● Exercise details
Only lines holding "Monster" are wanted; copy each of them from the records below.

● Records
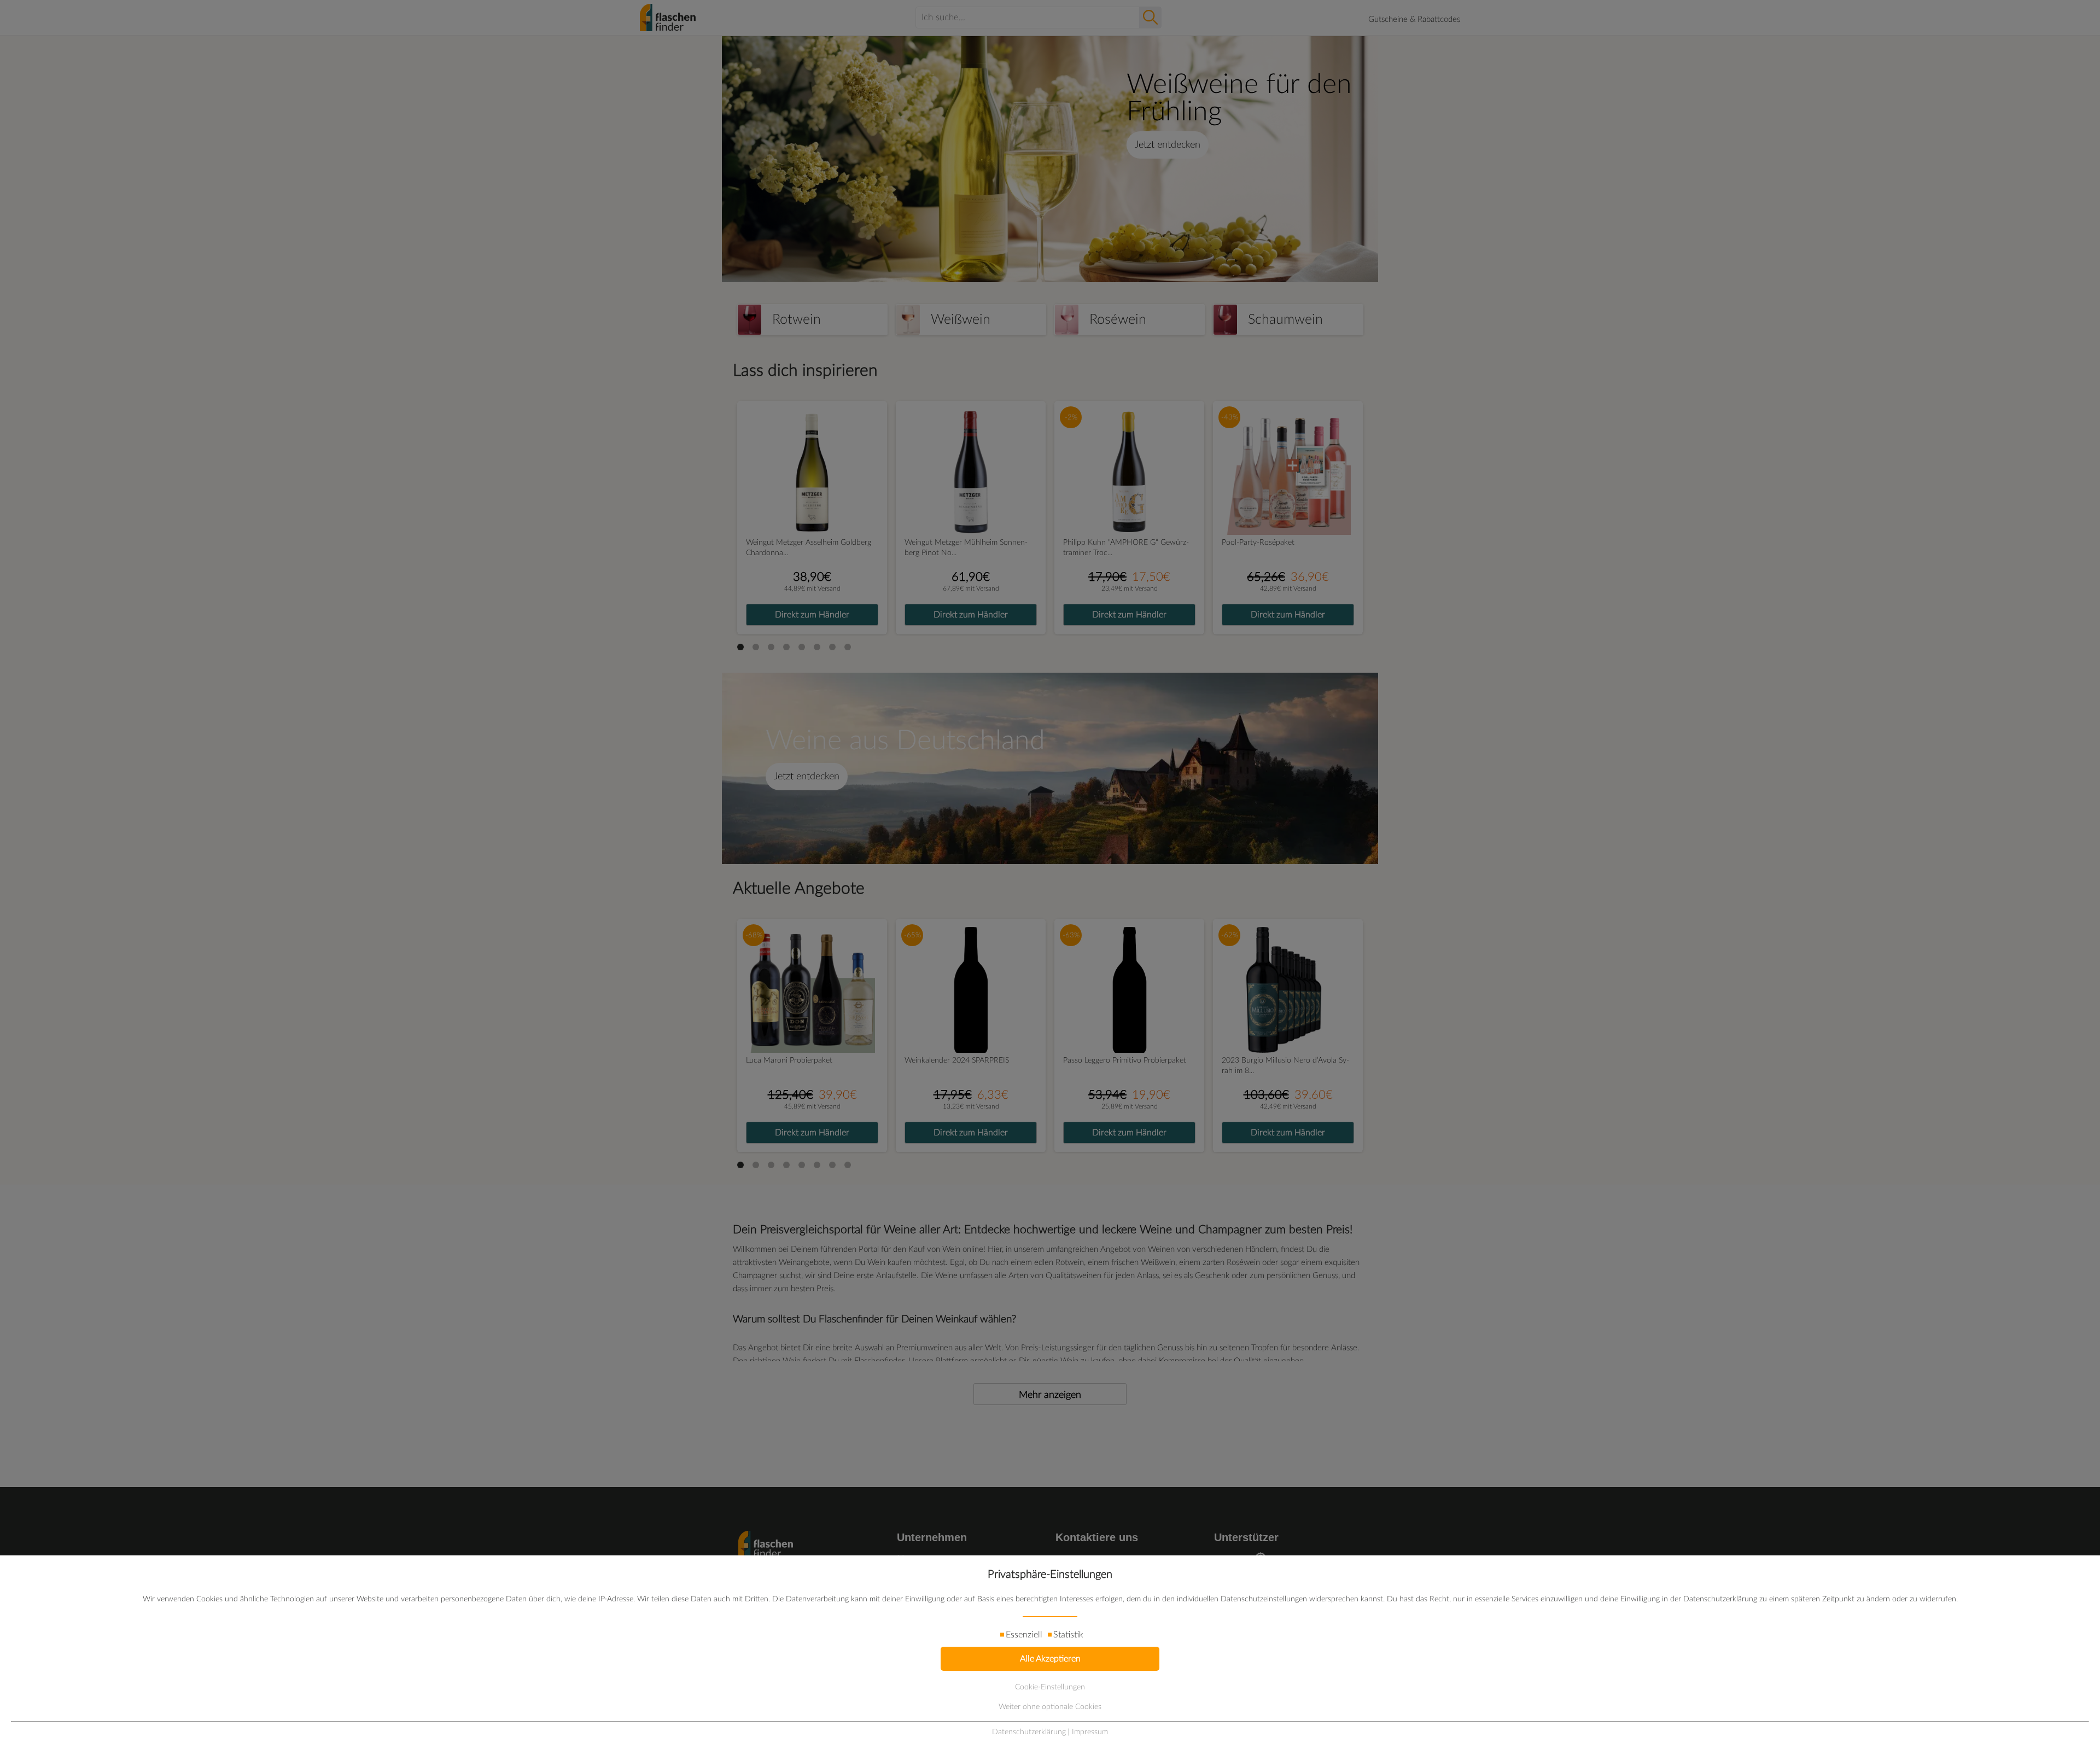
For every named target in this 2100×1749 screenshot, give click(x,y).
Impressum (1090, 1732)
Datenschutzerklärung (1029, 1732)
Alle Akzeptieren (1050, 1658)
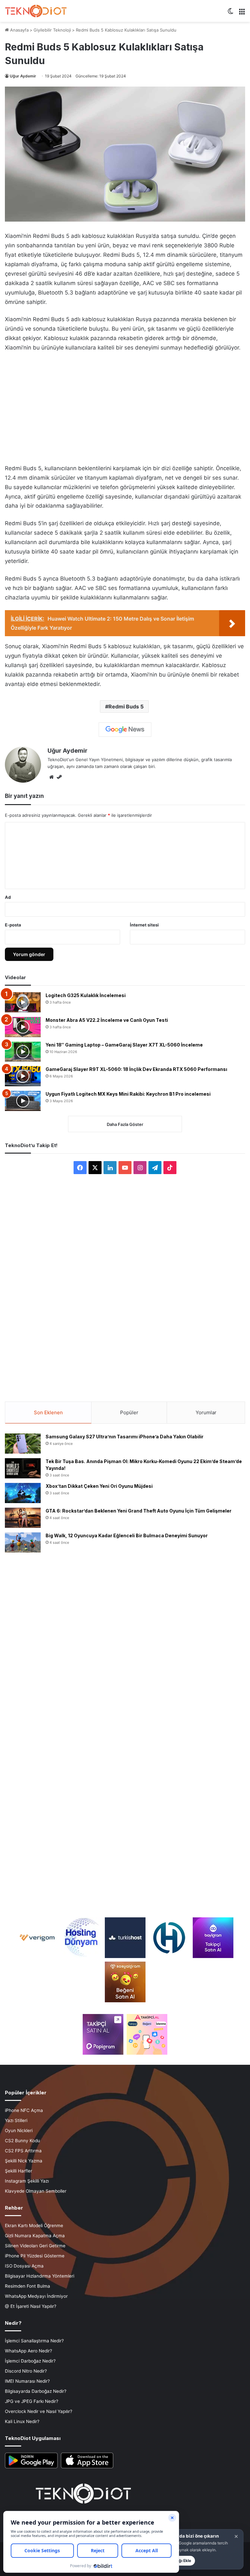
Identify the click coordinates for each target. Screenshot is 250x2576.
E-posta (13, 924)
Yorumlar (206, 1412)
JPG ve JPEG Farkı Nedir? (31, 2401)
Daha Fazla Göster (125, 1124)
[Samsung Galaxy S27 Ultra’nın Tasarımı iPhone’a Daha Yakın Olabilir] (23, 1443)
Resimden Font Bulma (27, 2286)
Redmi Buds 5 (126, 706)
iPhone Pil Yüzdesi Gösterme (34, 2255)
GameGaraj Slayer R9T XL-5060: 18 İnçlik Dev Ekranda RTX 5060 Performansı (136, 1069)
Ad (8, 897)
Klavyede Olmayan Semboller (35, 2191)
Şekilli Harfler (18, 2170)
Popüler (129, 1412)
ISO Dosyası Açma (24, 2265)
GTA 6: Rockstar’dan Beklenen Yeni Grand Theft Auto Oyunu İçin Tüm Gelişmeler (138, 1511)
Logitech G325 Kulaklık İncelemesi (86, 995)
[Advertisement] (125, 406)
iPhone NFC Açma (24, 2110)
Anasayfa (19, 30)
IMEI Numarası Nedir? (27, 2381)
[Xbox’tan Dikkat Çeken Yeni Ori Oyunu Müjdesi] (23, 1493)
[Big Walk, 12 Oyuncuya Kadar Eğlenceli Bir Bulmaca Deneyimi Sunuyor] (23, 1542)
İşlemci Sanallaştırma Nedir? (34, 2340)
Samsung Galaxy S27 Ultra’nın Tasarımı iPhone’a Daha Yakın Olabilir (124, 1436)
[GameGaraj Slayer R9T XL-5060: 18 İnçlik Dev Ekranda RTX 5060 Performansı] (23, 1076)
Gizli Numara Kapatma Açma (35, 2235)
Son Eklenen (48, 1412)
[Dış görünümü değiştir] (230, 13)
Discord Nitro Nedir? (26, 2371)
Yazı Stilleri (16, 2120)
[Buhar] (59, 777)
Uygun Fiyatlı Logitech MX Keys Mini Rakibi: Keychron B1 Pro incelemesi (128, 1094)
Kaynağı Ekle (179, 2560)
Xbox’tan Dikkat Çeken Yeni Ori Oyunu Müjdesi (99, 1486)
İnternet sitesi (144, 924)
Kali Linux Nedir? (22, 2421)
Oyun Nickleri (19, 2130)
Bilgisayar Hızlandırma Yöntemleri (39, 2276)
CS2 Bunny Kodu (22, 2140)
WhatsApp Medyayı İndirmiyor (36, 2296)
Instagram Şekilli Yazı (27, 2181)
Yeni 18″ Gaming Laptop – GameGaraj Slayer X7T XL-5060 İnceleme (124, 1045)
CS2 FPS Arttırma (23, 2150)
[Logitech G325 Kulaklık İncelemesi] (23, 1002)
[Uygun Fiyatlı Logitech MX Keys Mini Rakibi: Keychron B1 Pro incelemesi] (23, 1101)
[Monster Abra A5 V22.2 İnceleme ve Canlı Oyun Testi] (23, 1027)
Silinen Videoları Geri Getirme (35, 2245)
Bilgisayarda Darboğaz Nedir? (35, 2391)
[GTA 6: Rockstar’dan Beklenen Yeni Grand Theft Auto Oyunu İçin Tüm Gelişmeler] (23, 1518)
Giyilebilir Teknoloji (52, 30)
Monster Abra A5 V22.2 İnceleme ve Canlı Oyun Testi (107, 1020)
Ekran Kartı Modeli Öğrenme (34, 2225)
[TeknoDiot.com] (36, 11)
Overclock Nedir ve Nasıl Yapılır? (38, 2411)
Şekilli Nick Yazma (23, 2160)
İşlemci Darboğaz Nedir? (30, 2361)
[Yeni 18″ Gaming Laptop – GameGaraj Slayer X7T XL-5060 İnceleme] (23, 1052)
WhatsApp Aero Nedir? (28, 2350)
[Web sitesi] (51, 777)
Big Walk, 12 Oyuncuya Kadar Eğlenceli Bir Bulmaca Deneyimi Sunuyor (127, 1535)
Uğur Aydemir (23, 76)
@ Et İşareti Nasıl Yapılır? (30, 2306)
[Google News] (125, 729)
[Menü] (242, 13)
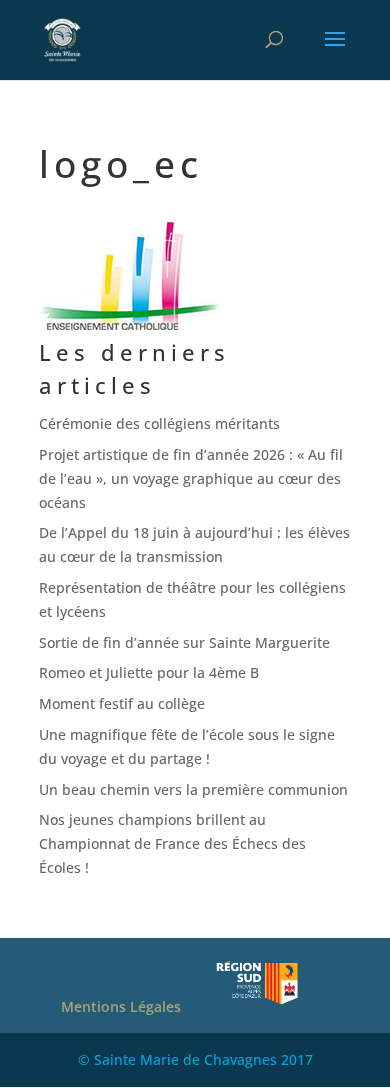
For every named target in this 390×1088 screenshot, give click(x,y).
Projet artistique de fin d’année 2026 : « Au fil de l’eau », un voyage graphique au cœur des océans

● Result for this task
[Monster Abra A5 V22.2 İnceleme ve Canlı Oyun Testi] (23, 1027)
Monster Abra A5 V22.2 İnceleme ve Canlı Oyun Testi (107, 1020)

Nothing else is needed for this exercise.